◆ **Document passage**:
++++++++++++++++++++

I have heard from a few of you that you cannot get through to my blog
to see the comments. I have reproduced them below (my apologies to
those of you who did not want one, much less two, analyses from me):
Some analysis of the Ninth Circuit opinion [Disclosure: I filed
an amicus brief supporting the ACLU's position in this case.] Here are
my first impressions regarding the short legal discussion in the per
curiam opinion.
1. The opinion seems to leave open the possibility of a
post-election challenge to disparities caused by punch card ballots.
On pages 11-12, the court writes that "plaintiffs....are legitimately
concerned that the use of the punch-card system will deny the right to
vote to some voters who must use that system. At this time, it
is merely a speculative possibility...that any such denial will
influence the result of the election." (Emphasis added.) My translation
of this is that if there is a close election, where the margin of
victory may be exceeded by the margin of error with the punch card
machines, some kind of remedy such as a recount might be required. The
problem with this line of reasoning, however, is that a recount cannot
deal with some of the problems with punch cards, such as overvotes. But
we may expect further post-election litigation.
2. This was clearly written as a compromise decision. The panel
was obviously split on what meaning, if any, Bush v. Gore has.
The sum total of the discussion of the case on the merits is one
paragraph on page 8:
We have not previously had occasion to consider the precise
equal protection claim raised here. That a panel of this court
unanimously concluded the claim had merit provides evidence that the
argument is one over which reasonable jurists may differ. In Bush v.
Gore, the leading case on disputed elections, the court specifically
noted: “The question before the Court is not whether local entities, in
the exercise of their expertise, may develop different systems for
implementing elections.” 531 U.S. at 109. We conclude the district
court did not abuse its discretion in holding that the plaintiffs have
not established a clear probability of success on the merits of their
equal protection claim.
Note how the paragraph does not fit together.The second sentence
tells us reasonable people may differ on the case's meaning. The third
sentence seems to suggest the Bush precedent does not apply in
this case. It concludes with a statement that the district court did
not abuse its discretion because the law is unclear. Query whether this
is consistent with Judge O'Scannlain's approach in the 209 case (see
two posts below this one)---the court here simply never decides what
the law is, but seems to say that because reasonable minds could
differ, 11 appellate judges will defer to a single district judge on
this question, at least at the preliminary injunction stage. And why
was this not done for Proposition 209.

++++++++++++++++++++

◆ **Data lines**:
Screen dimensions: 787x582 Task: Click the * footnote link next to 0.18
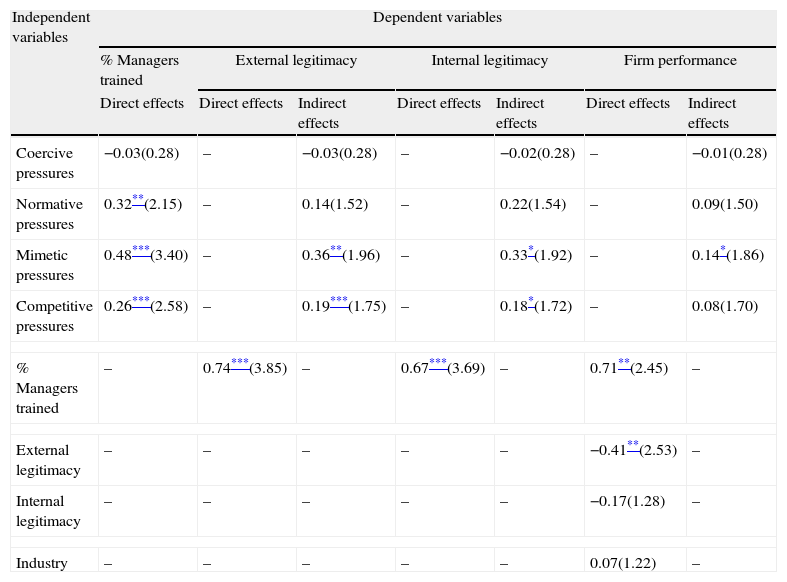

++++++++++++++++++++

◆ **Set exercise 1**:
Using the post on the Ninth Circuit opinion above, decide whether each statement agrees with it. Answer yes or no for each, quoting the words that decide it.
(a) The writer filed an amicus brief supporting the ACLU's position in the case.
(b) The writer holds that a recount can resolve the problem of overvotes with punch cards.
(c) The opinion's discussion of Bush v. Gore on the merits runs several pages.
◆ **Set exercise 2**: Translate this sentence from the post on the Ninth Circuit opinion into Spanish: "The panel was obviously split on what meaning, if any, Bush v. Gore has."

◆ **Exercise solution 1**:
(a) Yes: "I filed an amicus brief supporting the ACLU's position in this case."
(b) No: "a recount cannot deal with some of the problems with punch cards, such as overvotes."
(c) No: "The sum total of the discussion of the case on the merits is one paragraph on page 8"

◆ **Exercise solution 2**: El panel estaba claramente dividido sobre qué significado tiene Bush v. Gore, si es que tiene alguno.